FILE B — Epistemic Closure and Committee Response
Epistemic Closure: Addressing Scope, Validation, Ethics, and Operational Limits
This document responds to external expert critique by:
Explicitly acknowledging empirical, operational, ethical, and mathematical limits
Clarifying why certain gaps are structural rather than accidental
Distinguishing descriptive system mechanics from alignment, ethics, or optimization claims
Closing interpretive ambiguities raised by industry, governance, ethics, and systems-theory reviewers
This file does not revise or expand the primary framework.
Its function is epistemic closure: preventing misinterpretation, escalation of claims, or category errors when the framework is read in institutional contexts.

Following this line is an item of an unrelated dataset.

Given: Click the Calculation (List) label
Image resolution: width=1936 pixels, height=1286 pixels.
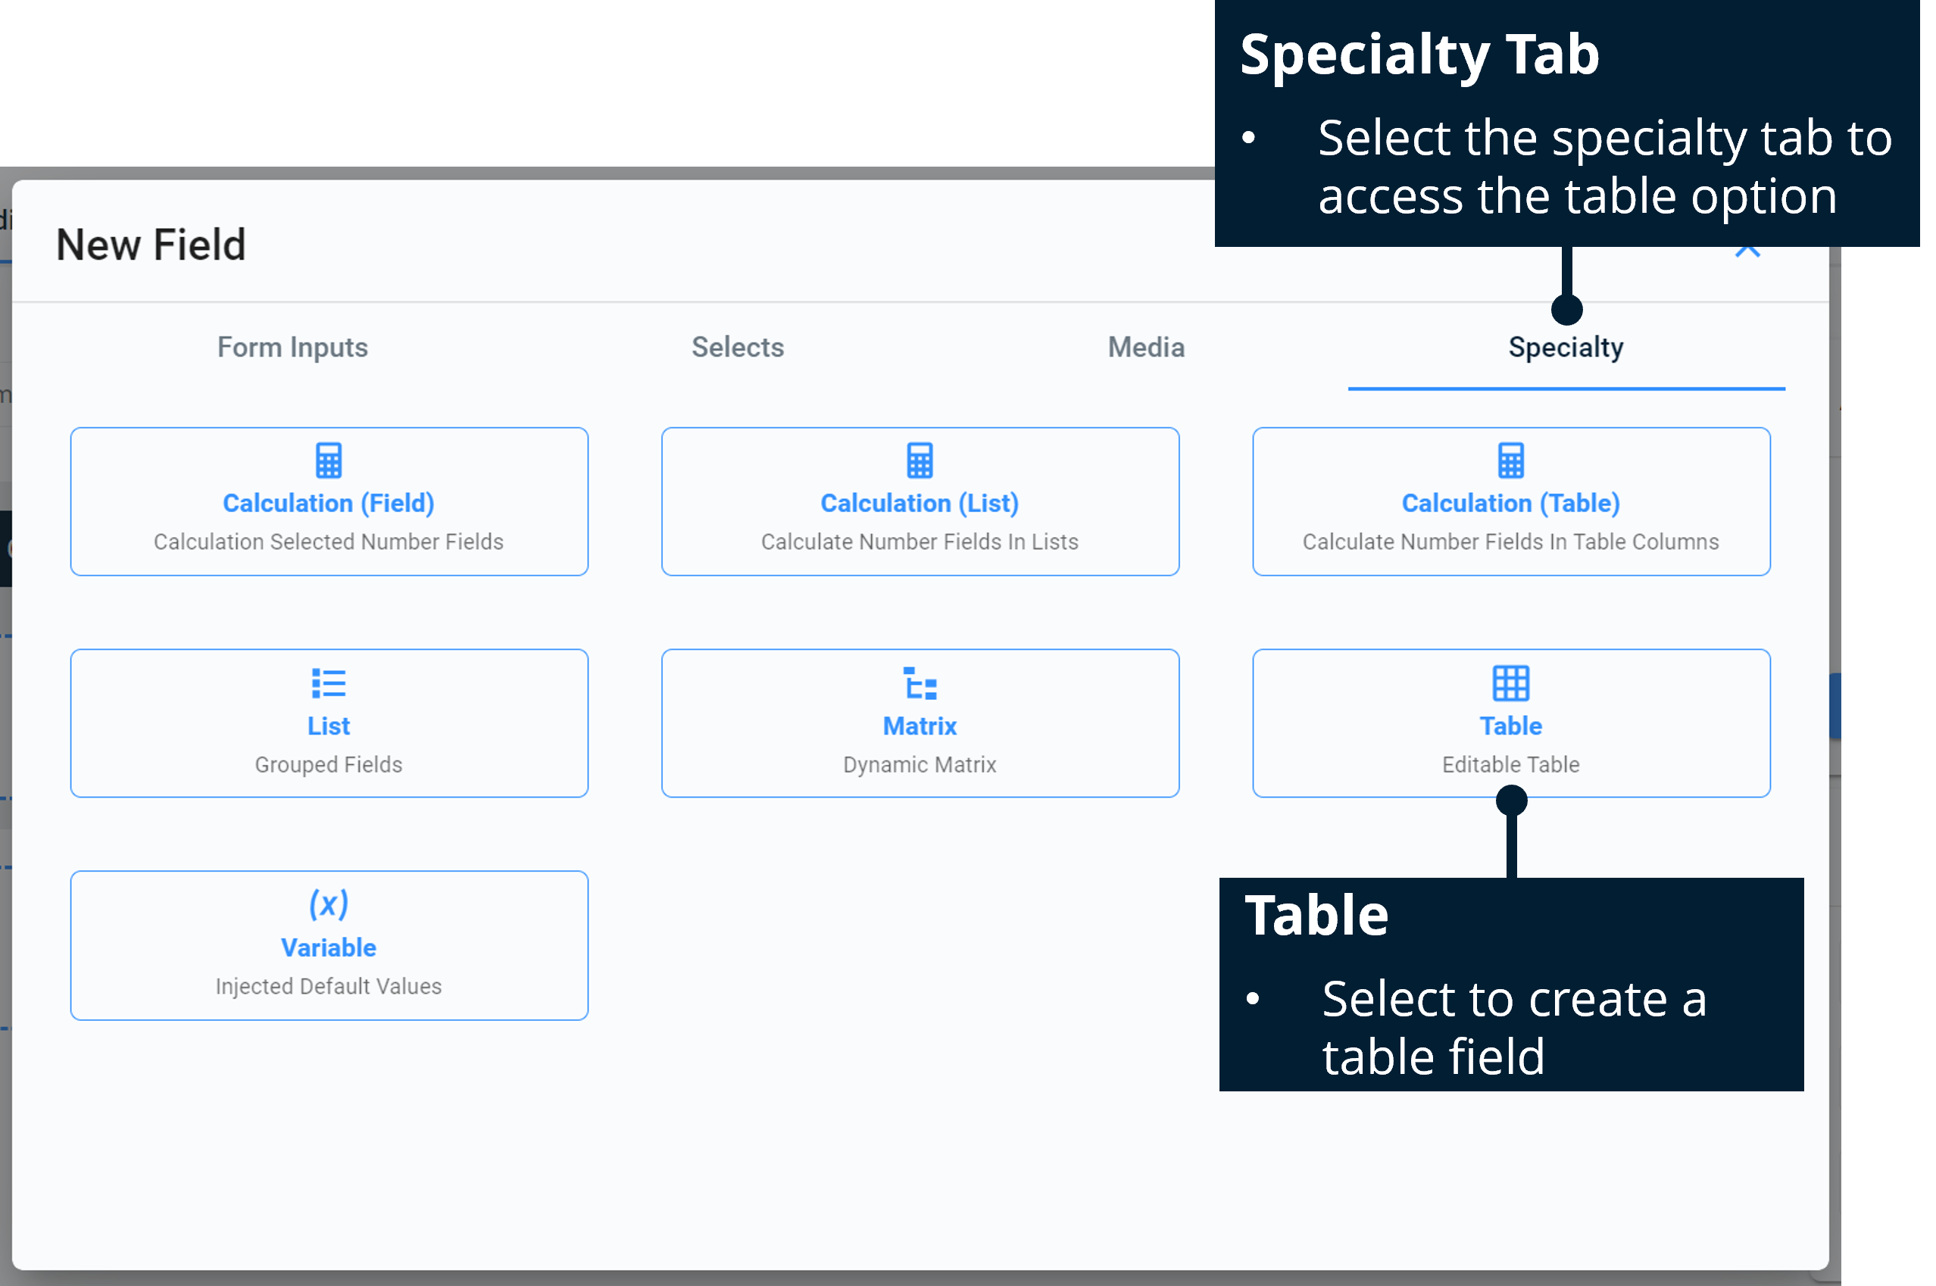Looking at the screenshot, I should point(919,503).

FILE C — Supplementary Technical Appendix
Demonstration Protocols for Observing Constraint- and Coherence-Related Effects in Deployed AI Systems
This appendix provides illustrative, non-normative demonstration protocols describing how previously published instrumentation may be exercised under black-box conditions to observe:
Constraint-induced convergence effects
Long-horizon coherence drift
Role adaptation versus safety enforcement
Synthesis dominance and ordering effects
The appendix:
introduces no new metrics or instruments
makes no validation, certification, or compliance claims
explicitly documents interpretive and observability limits
It exists solely to improve audit transparency and interpretive discipline and must not be read as an assurance or evaluation standard.
Relationship to Prior Zenodo Deposits
This deposit does not supersede earlier publications.
It functions as a structural integration and closure layer over previously released works, including but not limited to:
Constraint-Driven Convergence Pressure in Large Language Model Inference
Recursive Coherence Drift Detection (RCDD)
Role Adaptation, Safety Enforcement, and Coherence in Dialogical AI Systems
Iterative Emergent Synthesis Framework (IESF)
Institutional Failure Diagnostics
All empirical instrumentation, validation logic, and measurement claims remain located in those prior deposits.
Explicit Scope and Non-Claims
Across all files in this deposit:
No claims of agency, cognition, intent, or understanding are made
No alignment guarantees or ethical enforcement mechanisms are proposed
No optimization, performance, or capability improvements are claimed
No universal detection or compliance assurances are asserted
The framework is intentionally bounded, partial, and observational.
Intended Audience
This deposit is intended for:
AI safety and evaluation researchers
Governance, audit, and compliance teams
Regulatory and legislative reviewers
Institutional risk and oversight bodies
Systems theorists examining deployment-level behavior
It is not intended as a developer SDK, training methodology, or alignment solution.
License and Attribution
This work is licensed under the Copeland Resonant Harmonic Formalism (CRHC v1.0).
Attribution is required for all use.
Non-commercial use, academic discussion, and institutional review are permitted.
Commercial use or incorporation into proprietary systems requires explicit written permission.
Citation
Copeland, C. W. (2026). AI Systems as Constrained Dynamical Assemblies: System Mechanics, Boundary Definitions, and Epistemic Closure. Zenodo.